Pero, tal vez, para permitir al lector estimar correctamente el carácter y simpatizar con las vicisitudes de la heroína, a quien el siguiente trabajo pretende dar a conocer más plenamente, puede ser necesario detenerse más minuciosamente en las circunstancias de la corte bajo cuyas sonrisas se desarrolló ese personaje, de lo que hubiera sido coherente con las opiniones del historiador general de la Reforma italiana.
A fines del siglo XV y principios del siglo XVI, en el último período en el que floreció la encantadora mujer, cuya memoria biográfica se considera más conveniente presentar con este esbozo preliminar de su "época", que, al mezclar ambos, debilitar el interés de una narrativa ininterrumpida, las ciudades del norte de Italia comprendían todo lo que era pulido, distinguido y atractivo en las artes recientemente resucitadas y la literatura revivida de Europa.

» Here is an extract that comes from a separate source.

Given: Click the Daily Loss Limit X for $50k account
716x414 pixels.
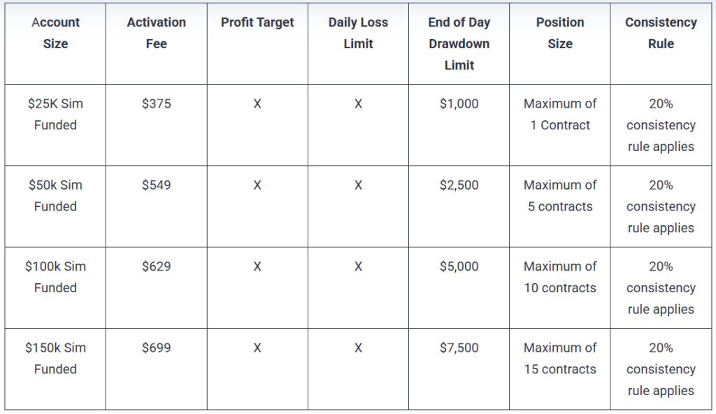Looking at the screenshot, I should point(358,185).
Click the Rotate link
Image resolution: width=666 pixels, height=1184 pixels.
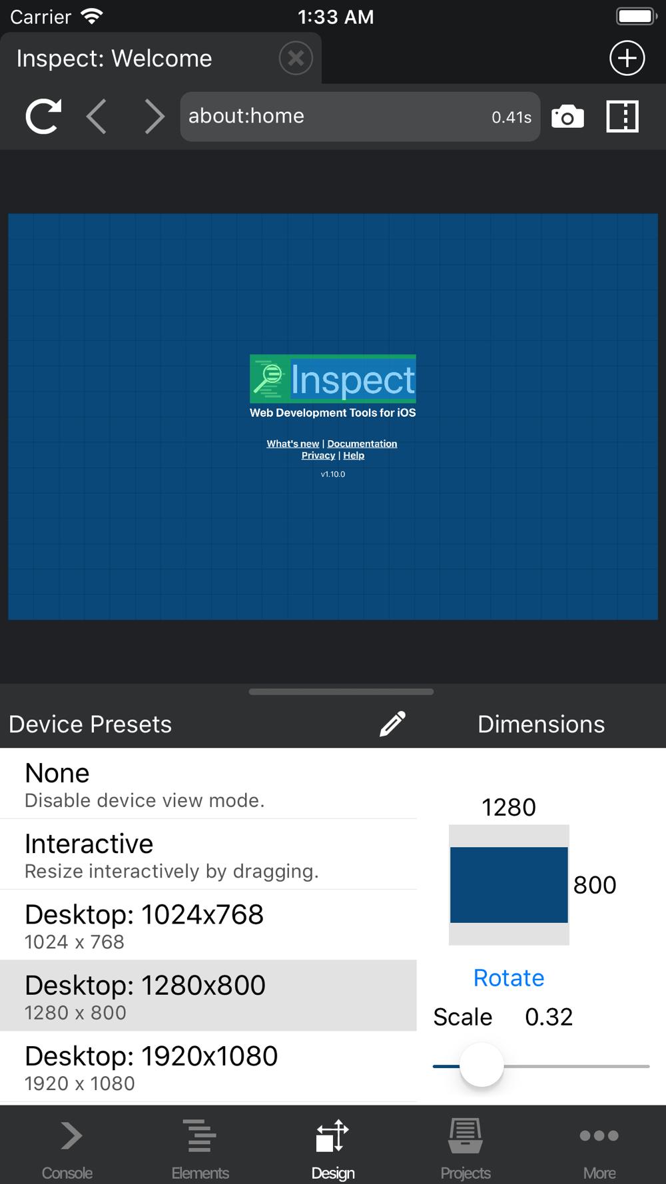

Los escritores italianos y su hábil y talentoso intérprete, nuestro propio Roscoe, han hecho que el nombre de Florencia sea casi sinónimo del de Atenas y han puesto ante nosotros, en sobria realidad, lo que más bien podría pasar por una visión poética de esa corte de los Medici, cuyos soberanos eran poetas, sus consejeros filósofos, y sus mismas recreaciones y pasatiempos populares fundados en un molde clásico. Pero bien puede la escritora de estas humildes páginas protegerse bajo la confesión incluso del biógrafo de Lorenzo, cuando reconoce así la fascinante variedad, así como la riqueza incomparable de su tema.
Una mente de mayor amplitud", dice él, "y la posesión de tiempo libre ininterrumpido, serían necesarios para comprender, seleccionar y organizar la inmensa variedad de circunstancias que implicaría una narración completa de aquellos tiempos; cuando casi cada ciudad de Italia era una nueva Atenas, y ese país favorito podía jactarse de sus historiadores, sus poetas, sus oradores y sus artistas, que podían competir con los grandes nombres de la antigüedad por la palma de la excelencia mental; cuando Venecia, Milán, Roma, Florencia y Ferrara competían entre sí, no en armas sino en ciencia y genio; y cuando el esplendor de una corte se estimaba por el número y talentos de los hombres eruditos que la ilustraban con su presencia; cada una de cuyas vidas y producciones, en una obra de esta naturaleza, merecería una discusión completa y separada". Pero, afortunadamente para ella, es una de esas cortes solamente la última mencionada, de Ferrara, cuyas glorias intelectuales le corresponde registrar; y, en verdad, no todo el justamente alardeado mecenazgo de los Medici podría exaltar (excepto, quizás, en los departamentos de escultura y pintura) su renombrada capital, por encima de la comparativamente mucho menos conocida metrópolis de la casa de Este.